I was reading this post, which reminded me that we are constantly asking the wrong questions and thereby proposing the wrong answers. The post addressed the morality of abortion and government’s role in legislating it. This is not really a critique of that post, though one should be given.1 Rather, it is an attempt to work out some thoughts that always come to my mind when almost anyone speaks on abortion.
I am reminded of Jesus’ words on another topic, divorce:
Then Jesus left Capernaum and went southward to the region of Judea and into the area east of the Jordan River. As always there were the crowds, and as usual he taught them. Some Pharisees came and tried to trap him with this question: “Should a man be allowed to divorce his wife?”

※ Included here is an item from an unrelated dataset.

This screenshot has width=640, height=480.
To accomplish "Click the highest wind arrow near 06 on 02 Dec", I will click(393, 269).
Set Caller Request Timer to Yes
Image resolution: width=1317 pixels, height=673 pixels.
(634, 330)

“What did Moses say about divorce?” Jesus asked them.
“Well, he permitted it,” they replied. “He said a man merely has to write his wife an official letter of divorce and send her away.”
But Jesus responded, “He wrote those instructions only as a concession to your hard-hearted wickedness. But God’s plan was seen from the beginning of creation, for ‘He made them male and female. This explains why a man leaves his father and mother and is joined to his wife, and the two are united into one.’ Since they are no longer two but one, let no one separate them, for God has joined them together.”
The religious leaders wanted to justify their attitude and actions by pointing out allowances made by God in their civil law. Jesus would have none of that. He realized that asking whether something was legal was not the same as asking if it was “right”, much less if it was “best”. I think our discussion of abortion should take note of Jesus’ words. Regardless of whether abortion is legal, tolerated in some situations, or even expected in others, it is present on account of the hardness of our hearts. If our hearts really understood and practiced God’s love and compassion, we would have none of it. This is a far cry from trying to justify it, and ourselves.
If abortion is legislated and practiced, it needs no veneer of respectability, no arguments for its morality or justness. All such arguments only point to the weakness of man-made morality. We need to treat abortion as what it is, a rupture of God’s intent for the family and our respect for life.
- I simply am lacking in time and energy to do it right now – especially since it is unlikely Jeremy and I would stay on the topic of abortion, since underpinning his comments is a much richer array of thought about God, the value of humanity and individual choices, etc.